Saturday, December 12, 2009

Against Standardized Exams II

The clinical skills portion of the USMLE licensing exam attempts to gauge one's interpersonal skills. The exam is only administered at five cities in the U.S., and the cost to applicants is very high, perhaps as much as $1500 to take the test (registration, flight, hotel). 97% of applicants from U.S. medical schools passed in 2007-2008; applicants who don't pass can retake the exam.

Here's my problem with Step 2 Clinical Skills. With a 97% pass rate, the number needed to test is 33.3, and at $1500 per person, it costs about $50,000 to identify one applicant who fails. But the pass rate for repeaters is 92% (2007-2008). Therefore, the number needed to retest is12.5. Since the cost of finding a retester is $50,000, then the cost to identify an applicant who fails twice is $625,000.

That's a lot of money. The cost is borne collectively by applicants so its effect is diffuse. But I don't think it is cost-effective to spend over half a million dollars to identify a medical student who fails twice at the clinical skills portion of the licensing exam. Thus, I don't think it is reasonable to mandate USMLE Step 2 CS testing for all U.S. medical students.

I do think assessing interpersonal and patient communication skills is important. But I think it should be the responsibility of the medical school to make sure all the students they graduate can take a history and physical and treat a patient nicely. And they should already have mechanisms in place to do that. Indeed, all eight California medical schools have already instituted a clinical performance examination (CPX) designed by a consortium of clinical and medical educators. Our examination involving standardized patient interactions is taped and graded; we are evaluated on our interpersonal skills. It acts as a preparation for the Step 2 CS testing. I think it should replace the required Step 2 CS test. Furthermore, it's more useful than the USMLE because we watch our videos to generate feedback on our performance. This should be sufficient to ensure that our interpersonal communication skills are adequate.

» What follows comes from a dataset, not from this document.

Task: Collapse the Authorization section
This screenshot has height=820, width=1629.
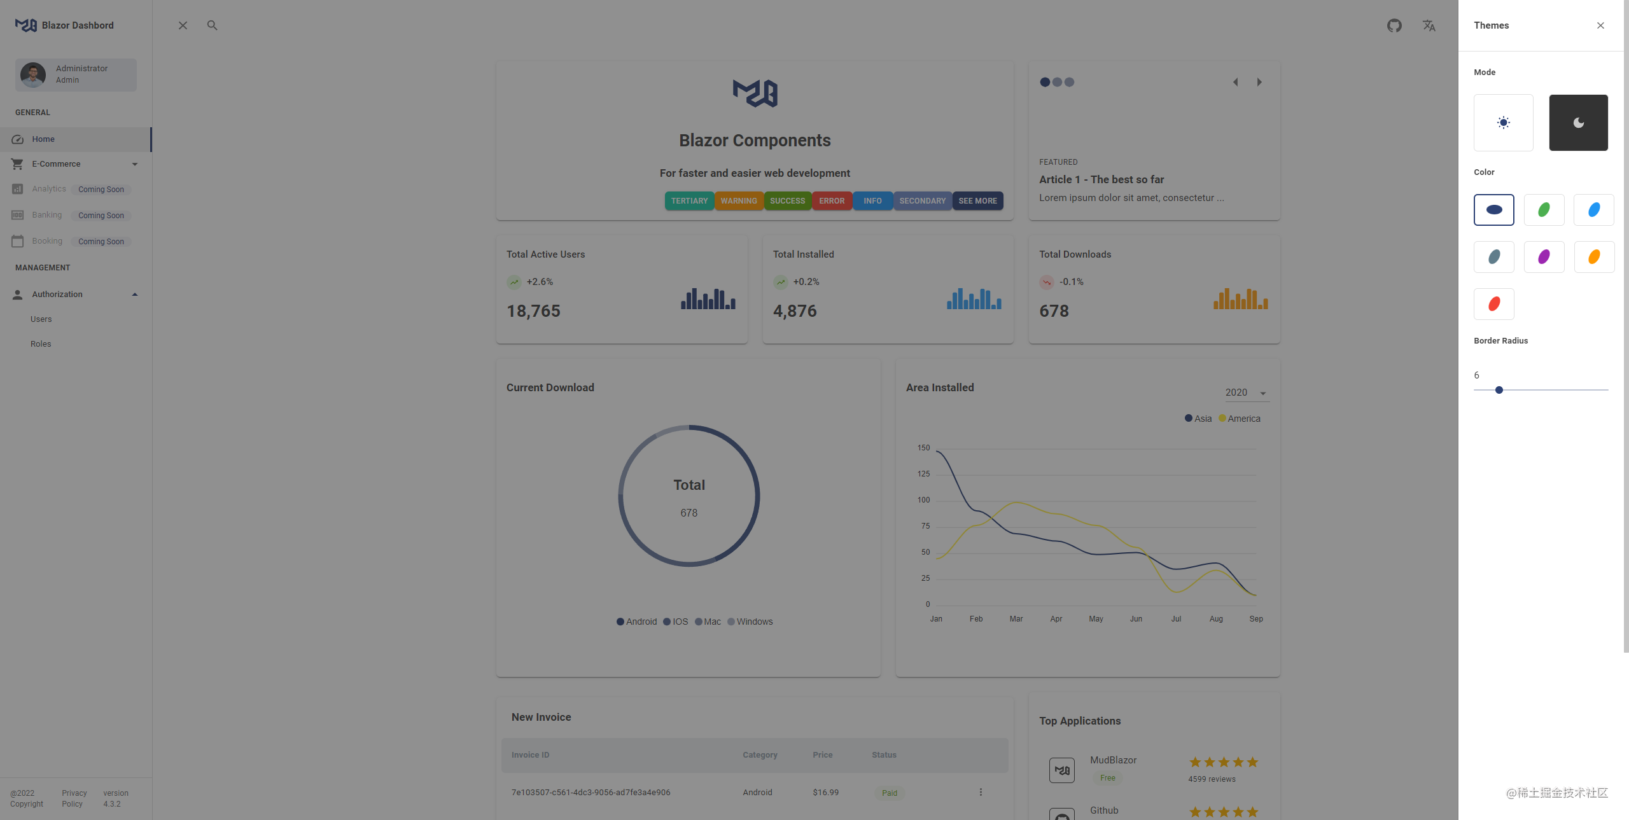Action: point(134,294)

Even more than that, I think the best assessment of patient-doctor skills is to ask patients. We never ask patients how students do. I think it would be appropriate and useful to survey patients or their families after a medical student interaction, both looking for alarm signs and general impressions. "Did the student introduce him or herself? Did he or she wash hands before examining you? Did you feel respected?" While certainly you will occasionally run into a disgruntled patient who doesn't give honest or useful feedback, I think overall it may work. Furthermore, we always tell patients that they are helping train a new generation of doctors; soliciting feedback really involves them in this process.

USMLE Step 2 CS is a financial burden on medical students. It is not a cost-effective test. It gauges a skill set that should fall under the responsibility of the medical school, and it can be assessed as well if not better by medical schools rather than a regulatory agency.

2 comments:

Alex said...

agree with above. find it funny that you consider that disgruntled patients will give dishonest feedback. if disgruntled patients give disgruntled feedback, wouldn't that actually be honest?

Sascha Qian said...

yes, let's change it before i have to take it... teehee.